Courtesy of a friend and the Richard Dawkins Foundation for Reason and Science (and I would hasten to add Sanity), I received a link to Bent Spoon with a great, short interview with Peter Boghossian, professor of philosophy at Portland State University. Sometimes we expend a lot of energy to say what can be summed up in a few words. I certainly do. But I was trained as a rabbi so I have an excuse.
One popular argument people use to justify faith is that, without God, the world would take a downward spiral into immorality and anarchy. How do you react to this?
…Morality exists despite religion, not because of it. The hijacking of morality by religious clerics is one of the greatest scams of history.
It’s never been clear to me what the relationship is between a god and morality. What does God have to do with morality? If the universe was created by a being that we call “God,” how does this necessitate that we should behave in certain ways? I just don’t understand this move.
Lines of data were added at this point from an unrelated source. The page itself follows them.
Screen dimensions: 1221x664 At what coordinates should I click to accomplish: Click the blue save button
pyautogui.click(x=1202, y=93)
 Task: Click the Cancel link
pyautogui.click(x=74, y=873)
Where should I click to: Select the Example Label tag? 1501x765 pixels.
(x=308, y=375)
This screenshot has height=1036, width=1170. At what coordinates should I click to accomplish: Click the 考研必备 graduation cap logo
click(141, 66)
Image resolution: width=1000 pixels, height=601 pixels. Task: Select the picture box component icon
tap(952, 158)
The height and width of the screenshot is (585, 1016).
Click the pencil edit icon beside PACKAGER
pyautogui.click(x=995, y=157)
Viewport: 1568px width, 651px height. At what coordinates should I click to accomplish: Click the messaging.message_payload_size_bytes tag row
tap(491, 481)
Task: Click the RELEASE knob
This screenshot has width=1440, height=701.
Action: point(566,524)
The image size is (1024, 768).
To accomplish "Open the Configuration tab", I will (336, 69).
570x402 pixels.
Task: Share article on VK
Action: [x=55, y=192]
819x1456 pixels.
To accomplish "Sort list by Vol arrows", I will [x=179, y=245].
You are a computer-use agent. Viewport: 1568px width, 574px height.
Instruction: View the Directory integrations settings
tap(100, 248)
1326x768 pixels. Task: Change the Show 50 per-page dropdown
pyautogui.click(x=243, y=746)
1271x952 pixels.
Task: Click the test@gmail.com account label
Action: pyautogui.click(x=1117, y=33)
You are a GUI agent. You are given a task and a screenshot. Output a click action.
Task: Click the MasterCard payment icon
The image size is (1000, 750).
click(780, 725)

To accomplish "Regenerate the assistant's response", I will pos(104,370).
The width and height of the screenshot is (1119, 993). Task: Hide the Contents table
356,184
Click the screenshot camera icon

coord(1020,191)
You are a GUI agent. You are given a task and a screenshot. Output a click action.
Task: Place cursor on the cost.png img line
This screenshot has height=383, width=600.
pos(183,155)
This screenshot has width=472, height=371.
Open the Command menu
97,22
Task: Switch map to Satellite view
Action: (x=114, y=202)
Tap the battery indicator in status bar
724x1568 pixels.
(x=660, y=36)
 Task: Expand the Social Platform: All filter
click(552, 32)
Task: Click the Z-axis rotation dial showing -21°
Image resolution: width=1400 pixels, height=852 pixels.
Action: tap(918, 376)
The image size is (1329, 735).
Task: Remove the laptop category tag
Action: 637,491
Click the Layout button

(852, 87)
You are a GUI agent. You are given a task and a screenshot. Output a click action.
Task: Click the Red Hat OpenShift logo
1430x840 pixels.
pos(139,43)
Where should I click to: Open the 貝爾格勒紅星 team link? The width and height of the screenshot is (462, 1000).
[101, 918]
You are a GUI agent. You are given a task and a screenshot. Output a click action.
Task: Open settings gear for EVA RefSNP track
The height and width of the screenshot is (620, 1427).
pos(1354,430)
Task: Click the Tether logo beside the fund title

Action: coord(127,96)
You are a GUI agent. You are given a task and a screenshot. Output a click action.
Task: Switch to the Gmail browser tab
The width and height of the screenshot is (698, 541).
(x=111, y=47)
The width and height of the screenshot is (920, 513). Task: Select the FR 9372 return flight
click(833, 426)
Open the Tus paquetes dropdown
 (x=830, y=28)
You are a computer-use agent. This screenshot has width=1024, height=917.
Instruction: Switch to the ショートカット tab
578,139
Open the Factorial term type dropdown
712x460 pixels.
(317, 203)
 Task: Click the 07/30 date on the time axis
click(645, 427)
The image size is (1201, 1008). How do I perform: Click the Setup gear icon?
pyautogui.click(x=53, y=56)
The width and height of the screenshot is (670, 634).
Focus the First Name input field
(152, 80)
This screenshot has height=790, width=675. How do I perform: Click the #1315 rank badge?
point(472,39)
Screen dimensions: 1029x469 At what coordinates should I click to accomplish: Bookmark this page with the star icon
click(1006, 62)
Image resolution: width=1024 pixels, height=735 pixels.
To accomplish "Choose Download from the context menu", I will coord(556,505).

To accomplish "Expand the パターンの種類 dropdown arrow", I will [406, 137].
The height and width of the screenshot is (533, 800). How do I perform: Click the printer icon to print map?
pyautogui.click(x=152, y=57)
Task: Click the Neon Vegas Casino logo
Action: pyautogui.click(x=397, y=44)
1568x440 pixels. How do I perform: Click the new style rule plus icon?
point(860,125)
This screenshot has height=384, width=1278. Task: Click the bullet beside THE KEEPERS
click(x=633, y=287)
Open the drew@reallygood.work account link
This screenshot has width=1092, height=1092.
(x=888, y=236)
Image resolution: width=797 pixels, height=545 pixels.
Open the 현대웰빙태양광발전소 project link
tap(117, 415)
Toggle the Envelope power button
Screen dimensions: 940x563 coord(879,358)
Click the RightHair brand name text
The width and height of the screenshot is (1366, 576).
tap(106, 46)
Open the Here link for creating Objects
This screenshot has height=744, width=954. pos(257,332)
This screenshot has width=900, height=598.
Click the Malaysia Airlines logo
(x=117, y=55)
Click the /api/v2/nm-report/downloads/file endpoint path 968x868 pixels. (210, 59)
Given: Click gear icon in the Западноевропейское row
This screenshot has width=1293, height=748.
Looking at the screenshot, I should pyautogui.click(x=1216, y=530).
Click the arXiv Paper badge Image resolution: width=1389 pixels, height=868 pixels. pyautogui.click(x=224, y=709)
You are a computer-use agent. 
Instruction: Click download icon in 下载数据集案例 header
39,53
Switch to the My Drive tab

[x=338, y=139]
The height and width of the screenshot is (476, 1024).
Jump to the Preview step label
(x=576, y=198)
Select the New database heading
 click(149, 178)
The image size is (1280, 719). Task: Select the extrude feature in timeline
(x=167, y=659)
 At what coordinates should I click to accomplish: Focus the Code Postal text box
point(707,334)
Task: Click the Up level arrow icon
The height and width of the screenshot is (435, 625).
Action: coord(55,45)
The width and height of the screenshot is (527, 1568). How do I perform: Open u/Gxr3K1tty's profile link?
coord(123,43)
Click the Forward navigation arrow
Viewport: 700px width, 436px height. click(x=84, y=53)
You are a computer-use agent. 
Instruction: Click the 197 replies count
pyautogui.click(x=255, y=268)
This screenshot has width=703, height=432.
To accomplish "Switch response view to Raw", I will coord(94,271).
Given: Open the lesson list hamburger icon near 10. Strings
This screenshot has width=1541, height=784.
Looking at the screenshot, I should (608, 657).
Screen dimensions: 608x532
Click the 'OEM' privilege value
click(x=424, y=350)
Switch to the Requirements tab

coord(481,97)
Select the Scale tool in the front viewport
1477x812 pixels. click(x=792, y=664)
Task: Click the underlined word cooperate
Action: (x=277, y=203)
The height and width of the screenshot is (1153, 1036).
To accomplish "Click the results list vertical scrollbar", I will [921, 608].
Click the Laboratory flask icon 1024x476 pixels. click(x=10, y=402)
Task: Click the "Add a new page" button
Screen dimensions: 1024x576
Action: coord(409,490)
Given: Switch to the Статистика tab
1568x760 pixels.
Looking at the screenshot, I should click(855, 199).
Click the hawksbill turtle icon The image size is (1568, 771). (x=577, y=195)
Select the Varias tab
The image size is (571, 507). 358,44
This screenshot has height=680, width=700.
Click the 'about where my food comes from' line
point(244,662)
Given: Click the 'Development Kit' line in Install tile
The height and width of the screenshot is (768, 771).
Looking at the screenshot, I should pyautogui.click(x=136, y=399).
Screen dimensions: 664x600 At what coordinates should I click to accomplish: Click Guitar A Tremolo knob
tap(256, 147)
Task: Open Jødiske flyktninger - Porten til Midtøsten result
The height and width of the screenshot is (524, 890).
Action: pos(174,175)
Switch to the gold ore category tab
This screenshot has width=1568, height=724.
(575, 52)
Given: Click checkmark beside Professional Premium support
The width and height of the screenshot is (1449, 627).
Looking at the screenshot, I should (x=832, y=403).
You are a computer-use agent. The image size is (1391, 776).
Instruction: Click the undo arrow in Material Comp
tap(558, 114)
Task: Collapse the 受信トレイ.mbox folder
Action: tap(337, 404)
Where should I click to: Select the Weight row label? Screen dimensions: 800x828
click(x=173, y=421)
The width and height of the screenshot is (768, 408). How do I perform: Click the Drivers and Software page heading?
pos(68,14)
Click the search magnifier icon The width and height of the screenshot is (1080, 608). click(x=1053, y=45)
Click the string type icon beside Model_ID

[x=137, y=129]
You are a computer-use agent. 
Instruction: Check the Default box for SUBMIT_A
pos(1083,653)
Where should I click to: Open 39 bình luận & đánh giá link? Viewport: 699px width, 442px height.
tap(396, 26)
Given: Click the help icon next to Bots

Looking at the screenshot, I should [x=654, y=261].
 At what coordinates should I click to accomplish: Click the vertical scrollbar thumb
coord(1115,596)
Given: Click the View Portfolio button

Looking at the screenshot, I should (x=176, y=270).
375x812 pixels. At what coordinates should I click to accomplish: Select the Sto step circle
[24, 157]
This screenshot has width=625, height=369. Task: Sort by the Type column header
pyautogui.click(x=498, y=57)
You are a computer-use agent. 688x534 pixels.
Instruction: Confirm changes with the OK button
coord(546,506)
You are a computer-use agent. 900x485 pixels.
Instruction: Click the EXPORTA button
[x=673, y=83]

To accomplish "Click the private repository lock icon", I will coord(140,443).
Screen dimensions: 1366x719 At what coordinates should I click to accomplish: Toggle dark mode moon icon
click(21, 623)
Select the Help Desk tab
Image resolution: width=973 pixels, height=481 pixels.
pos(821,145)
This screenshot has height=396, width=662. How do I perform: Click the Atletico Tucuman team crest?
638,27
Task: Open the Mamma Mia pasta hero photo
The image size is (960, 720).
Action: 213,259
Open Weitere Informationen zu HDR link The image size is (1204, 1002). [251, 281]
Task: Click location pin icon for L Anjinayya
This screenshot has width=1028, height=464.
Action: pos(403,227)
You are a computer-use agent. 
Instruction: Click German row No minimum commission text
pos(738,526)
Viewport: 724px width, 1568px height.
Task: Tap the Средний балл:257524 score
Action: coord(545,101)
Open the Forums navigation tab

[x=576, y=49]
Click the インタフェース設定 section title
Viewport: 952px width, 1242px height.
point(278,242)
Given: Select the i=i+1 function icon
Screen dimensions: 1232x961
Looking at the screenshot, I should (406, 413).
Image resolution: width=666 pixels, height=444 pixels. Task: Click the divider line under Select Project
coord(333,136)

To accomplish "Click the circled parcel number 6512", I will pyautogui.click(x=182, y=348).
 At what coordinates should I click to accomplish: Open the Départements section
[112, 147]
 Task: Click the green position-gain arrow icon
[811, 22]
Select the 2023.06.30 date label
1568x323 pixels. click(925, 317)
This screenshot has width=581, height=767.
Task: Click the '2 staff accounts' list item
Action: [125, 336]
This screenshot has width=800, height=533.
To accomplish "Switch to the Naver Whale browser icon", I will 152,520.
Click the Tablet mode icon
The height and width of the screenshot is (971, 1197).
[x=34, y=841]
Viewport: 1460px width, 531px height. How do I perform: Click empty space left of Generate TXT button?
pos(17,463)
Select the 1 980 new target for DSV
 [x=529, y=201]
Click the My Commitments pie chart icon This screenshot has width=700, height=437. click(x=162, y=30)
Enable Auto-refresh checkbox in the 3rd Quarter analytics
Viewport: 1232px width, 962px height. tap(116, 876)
If one wants to claim that God is imbued with certain characteristics, like kindness and charity, then I want to know how someone knows this. Perhaps there was a being that created the universe but it doesn’t care one iota what we do with ourselves. Again, the relationship between God and morality can’t be accepted by fiat. Just as one can’t accept by fiat that God created the universe and now it doesn’t care about us.
Anyone who thinks that there is a connection between morality and religion, God or anything supernatural is seriously disconnected from reality.